Solution: Suppose the Kalman matrix does not have full rank. Then there exists \( v\neq0 \) such that \( v^T A^iB=0 \) for \( i=0,1,\ldots,n-1 \). Hence

\[ v^T W_c[n]v =\sum_{i=0}^{n-1}v^TA^iBB^T(A^T)^iv =\sum_{i=0}^{n-1}\left\|B^T(A^T)^iv\right\|_2^2=0. \]
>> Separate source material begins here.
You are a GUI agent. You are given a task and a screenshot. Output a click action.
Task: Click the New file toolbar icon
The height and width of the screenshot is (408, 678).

This contradicts positive definiteness of \( W_c[n] \). Therefore the Kalman matrix must have full rank.

16. Summary

Gramian-based controllability tests provide an energy-aware alternative to the Kalman rank test. The finite-horizon Gramian is positive definite exactly when the LTI system is controllable, and its eigenstructure quantifies the energetic difficulty of reaching state-space directions. For Hurwitz continuous-time systems, the infinite-horizon Gramian is obtained from a Lyapunov equation; for Schur stable discrete-time systems, it is obtained from a Stein equation. In computation, the smallest eigenvalue and condition number of the Gramian are often more informative than a binary rank declaration.

17. References

  1. Kalman, R.E. (1960). Contributions to the theory of optimal control. Boletin de la Sociedad Matematica Mexicana, 5, 102–119.
  2. Kalman, R.E. (1963). Mathematical description of linear dynamical systems. Journal of the Society for Industrial and Applied Mathematics, Series A: Control, 1(2), 152–192.
  3. Ho, B.L., & Kalman, R.E. (1966). Effective construction of linear state-variable models from input/output functions. Regelungstechnik, 14, 545–548.
  4. Moore, B.C. (1981). Principal component analysis in linear systems: controllability, observability, and model reduction. IEEE Transactions on Automatic Control, 26(1), 17–32.
  5. Mullis, C.T., & Roberts, R.A. (1976). Synthesis of minimum roundoff noise fixed point digital filters. IEEE Transactions on Circuits and Systems, 23(9), 551–562.
  6. Laub, A.J., Heath, M.T., Paige, C.C., & Ward, R.C. (1987). Computation of system balancing transformations and other applications of simultaneous diagonalization algorithms. IEEE Transactions on Automatic Control, 32(2), 115–122.
  7. Paige, C.C. (1981). Properties of numerical algorithms related to computing controllability. IEEE Transactions on Automatic Control, 26(1), 130–138.
  8. Silverman, L.M., & Meadows, H.E. (1967). Controllability and observability in time-variable linear systems. SIAM Journal on Control, 5(1), 64–73.